如何替换字符串中的特殊字符?

我有一个包含很多特殊字符的字符串。我想删除所有这些字符,但保留字母字符。

我怎么能这么做?

414154 次浏览

That depends on what you mean. If you just want to get rid of them, do this:
(Update: Apparently you want to keep digits as well, use the second lines in that case)

String alphaOnly = input.replaceAll("[^a-zA-Z]+","");
String alphaAndDigits = input.replaceAll("[^a-zA-Z0-9]+","");

or the equivalent:

String alphaOnly = input.replaceAll("[^\\p{Alpha}]+","");
String alphaAndDigits = input.replaceAll("[^\\p{Alpha}\\p{Digit}]+","");

(All of these can be significantly improved by precompiling the regex pattern and storing it in a constant)

Or, with Guava:

private static final CharMatcher ALNUM =
CharMatcher.inRange('a', 'z').or(CharMatcher.inRange('A', 'Z'))
.or(CharMatcher.inRange('0', '9')).precomputed();
// ...
String alphaAndDigits = ALNUM.retainFrom(input);

But if you want to turn accented characters into something sensible that's still ascii, look at these questions:

You can use basic regular expressions on strings to find all special characters or use pattern and matcher classes to search/modify/delete user defined strings.

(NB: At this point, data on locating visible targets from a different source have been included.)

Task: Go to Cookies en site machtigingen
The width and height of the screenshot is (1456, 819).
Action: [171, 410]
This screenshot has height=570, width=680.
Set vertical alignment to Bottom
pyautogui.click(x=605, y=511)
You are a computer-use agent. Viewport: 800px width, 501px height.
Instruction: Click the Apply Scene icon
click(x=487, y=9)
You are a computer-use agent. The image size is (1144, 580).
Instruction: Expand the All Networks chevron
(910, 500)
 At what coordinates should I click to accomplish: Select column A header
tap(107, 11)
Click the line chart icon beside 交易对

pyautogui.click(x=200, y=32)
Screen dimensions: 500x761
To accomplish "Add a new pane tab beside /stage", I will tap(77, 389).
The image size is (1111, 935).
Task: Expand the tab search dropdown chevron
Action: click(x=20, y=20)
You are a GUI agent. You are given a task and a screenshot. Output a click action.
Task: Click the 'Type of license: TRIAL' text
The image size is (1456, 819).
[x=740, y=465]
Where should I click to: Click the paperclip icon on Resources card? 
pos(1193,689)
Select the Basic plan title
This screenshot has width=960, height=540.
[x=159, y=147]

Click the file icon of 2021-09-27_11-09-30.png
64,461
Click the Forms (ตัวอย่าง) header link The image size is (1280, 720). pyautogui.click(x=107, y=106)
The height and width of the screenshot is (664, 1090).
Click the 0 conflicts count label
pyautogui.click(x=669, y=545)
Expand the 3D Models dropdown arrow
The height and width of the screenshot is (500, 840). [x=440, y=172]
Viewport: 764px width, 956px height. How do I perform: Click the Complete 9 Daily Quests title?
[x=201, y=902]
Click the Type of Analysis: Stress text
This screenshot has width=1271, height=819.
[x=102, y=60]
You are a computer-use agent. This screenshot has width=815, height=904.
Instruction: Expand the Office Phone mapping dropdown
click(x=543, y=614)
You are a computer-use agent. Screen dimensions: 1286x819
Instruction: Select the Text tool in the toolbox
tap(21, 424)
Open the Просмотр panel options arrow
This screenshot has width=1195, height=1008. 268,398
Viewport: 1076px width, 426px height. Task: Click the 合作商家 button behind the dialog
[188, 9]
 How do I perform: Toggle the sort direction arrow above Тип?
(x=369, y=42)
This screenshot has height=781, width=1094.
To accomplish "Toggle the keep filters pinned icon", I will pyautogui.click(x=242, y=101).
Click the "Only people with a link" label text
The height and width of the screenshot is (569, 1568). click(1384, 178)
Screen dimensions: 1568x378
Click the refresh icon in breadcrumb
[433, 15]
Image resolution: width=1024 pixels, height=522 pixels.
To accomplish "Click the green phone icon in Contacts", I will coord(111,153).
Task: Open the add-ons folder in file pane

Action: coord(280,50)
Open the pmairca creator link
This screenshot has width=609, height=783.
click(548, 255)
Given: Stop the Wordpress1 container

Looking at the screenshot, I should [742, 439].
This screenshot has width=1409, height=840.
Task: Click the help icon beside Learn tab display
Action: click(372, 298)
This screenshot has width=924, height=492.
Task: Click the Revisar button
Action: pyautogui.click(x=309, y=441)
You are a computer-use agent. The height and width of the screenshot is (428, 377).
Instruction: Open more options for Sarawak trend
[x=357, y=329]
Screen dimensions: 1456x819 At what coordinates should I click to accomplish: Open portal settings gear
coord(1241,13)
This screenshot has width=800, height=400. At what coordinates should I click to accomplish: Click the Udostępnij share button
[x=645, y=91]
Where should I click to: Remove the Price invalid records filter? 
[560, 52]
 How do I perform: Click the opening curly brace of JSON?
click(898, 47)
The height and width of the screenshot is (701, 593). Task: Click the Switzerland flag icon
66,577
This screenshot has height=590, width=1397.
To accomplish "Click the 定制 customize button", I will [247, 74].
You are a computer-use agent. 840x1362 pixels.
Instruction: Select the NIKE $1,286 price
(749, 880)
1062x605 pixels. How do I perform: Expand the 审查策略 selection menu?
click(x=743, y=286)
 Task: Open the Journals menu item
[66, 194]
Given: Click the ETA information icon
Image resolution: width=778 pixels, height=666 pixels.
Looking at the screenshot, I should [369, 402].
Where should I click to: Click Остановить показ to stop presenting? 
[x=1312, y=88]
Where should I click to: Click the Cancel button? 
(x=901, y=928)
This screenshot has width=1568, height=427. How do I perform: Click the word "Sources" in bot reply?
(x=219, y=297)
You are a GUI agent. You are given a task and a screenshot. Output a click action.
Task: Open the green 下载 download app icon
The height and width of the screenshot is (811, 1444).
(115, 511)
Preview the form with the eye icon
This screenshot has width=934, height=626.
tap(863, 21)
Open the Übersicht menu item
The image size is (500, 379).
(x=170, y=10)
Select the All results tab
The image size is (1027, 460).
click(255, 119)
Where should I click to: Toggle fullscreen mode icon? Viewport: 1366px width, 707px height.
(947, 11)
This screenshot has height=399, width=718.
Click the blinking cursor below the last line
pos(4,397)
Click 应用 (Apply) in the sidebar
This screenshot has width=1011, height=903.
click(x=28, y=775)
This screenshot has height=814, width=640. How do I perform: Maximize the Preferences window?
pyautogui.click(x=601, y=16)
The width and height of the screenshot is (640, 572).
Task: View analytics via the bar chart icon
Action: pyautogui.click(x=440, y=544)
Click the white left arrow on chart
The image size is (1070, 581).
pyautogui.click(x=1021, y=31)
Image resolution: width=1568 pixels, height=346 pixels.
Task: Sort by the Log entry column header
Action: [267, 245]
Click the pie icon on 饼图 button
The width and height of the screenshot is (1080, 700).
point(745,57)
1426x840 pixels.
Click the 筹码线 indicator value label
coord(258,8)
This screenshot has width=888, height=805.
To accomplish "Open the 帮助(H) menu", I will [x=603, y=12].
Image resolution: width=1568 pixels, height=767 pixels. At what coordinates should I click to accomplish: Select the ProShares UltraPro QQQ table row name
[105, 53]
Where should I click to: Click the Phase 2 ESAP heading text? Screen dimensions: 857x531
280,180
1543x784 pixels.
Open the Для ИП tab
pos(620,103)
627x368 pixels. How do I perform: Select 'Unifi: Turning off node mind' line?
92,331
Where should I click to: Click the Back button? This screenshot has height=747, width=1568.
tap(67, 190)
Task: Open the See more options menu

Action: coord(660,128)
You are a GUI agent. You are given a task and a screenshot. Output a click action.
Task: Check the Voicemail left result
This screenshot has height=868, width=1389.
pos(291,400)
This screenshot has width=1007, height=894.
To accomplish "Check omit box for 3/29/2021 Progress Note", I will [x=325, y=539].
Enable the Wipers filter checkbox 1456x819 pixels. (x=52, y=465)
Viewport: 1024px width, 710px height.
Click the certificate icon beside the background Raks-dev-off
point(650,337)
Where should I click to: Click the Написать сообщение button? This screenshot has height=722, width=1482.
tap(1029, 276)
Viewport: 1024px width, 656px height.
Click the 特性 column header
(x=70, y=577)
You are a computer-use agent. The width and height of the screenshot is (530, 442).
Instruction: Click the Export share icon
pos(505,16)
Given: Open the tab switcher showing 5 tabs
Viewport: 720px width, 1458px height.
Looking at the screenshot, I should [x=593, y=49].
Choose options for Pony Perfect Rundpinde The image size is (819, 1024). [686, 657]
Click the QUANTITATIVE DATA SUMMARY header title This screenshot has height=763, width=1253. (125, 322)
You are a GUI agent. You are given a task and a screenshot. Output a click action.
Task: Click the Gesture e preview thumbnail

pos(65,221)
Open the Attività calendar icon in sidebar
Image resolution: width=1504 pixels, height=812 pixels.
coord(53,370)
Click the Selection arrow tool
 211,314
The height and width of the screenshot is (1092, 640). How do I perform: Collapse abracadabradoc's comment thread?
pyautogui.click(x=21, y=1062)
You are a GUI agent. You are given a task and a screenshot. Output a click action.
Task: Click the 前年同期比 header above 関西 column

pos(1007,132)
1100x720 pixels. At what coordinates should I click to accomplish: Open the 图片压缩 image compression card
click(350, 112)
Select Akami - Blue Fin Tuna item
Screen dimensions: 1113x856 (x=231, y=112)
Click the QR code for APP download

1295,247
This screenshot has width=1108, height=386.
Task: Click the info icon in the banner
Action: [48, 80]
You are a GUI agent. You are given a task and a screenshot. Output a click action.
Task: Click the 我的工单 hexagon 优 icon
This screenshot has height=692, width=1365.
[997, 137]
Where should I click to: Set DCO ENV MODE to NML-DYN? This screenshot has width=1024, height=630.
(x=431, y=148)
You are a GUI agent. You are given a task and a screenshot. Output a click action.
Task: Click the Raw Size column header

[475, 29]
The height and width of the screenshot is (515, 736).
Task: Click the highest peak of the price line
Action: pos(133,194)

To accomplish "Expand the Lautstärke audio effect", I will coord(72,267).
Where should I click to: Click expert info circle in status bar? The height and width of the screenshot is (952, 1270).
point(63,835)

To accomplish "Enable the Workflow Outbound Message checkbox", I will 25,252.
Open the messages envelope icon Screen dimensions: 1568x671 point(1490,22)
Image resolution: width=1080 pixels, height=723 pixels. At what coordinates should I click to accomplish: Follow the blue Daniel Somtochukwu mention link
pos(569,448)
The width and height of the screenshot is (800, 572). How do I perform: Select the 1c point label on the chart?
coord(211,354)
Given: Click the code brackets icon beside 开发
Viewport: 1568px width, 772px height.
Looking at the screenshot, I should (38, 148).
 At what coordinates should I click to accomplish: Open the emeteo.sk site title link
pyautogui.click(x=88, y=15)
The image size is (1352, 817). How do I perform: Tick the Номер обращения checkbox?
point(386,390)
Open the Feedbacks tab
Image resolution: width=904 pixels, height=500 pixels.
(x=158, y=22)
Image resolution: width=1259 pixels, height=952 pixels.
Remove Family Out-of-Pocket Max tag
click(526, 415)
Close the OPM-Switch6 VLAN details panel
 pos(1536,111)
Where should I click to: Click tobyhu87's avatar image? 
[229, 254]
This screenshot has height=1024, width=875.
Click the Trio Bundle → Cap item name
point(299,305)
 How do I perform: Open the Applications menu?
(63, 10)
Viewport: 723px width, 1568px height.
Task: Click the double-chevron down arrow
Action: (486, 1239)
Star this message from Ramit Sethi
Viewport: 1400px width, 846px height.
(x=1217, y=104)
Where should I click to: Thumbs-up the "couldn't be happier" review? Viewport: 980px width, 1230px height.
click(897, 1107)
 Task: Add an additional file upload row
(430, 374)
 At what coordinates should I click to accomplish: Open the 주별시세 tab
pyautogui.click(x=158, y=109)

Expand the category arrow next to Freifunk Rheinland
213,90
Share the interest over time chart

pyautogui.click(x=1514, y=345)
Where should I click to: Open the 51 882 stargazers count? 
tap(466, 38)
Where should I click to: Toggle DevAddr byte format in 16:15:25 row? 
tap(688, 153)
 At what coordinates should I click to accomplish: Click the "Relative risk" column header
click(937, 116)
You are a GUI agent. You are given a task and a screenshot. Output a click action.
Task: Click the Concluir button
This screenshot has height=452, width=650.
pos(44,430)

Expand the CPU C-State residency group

This link has some simple and easy to understand examples for regular expressions: http://www.vogella.de/articles/JavaRegularExpressions/article.html

I am using this.

s = s.replaceAll("\\W", "");

It replace all special characters from string.

Here

\w : A word character, short for [a-zA-Z_0-9]

\W : A non-word character

You can get unicode for that junk character from charactermap tool in window pc and add \u e.g. \u00a9 for copyright symbol. Now you can use that string with that particular junk caharacter, don't remove any junk character but replace with proper unicode.

You can use the following method to keep alphanumeric characters.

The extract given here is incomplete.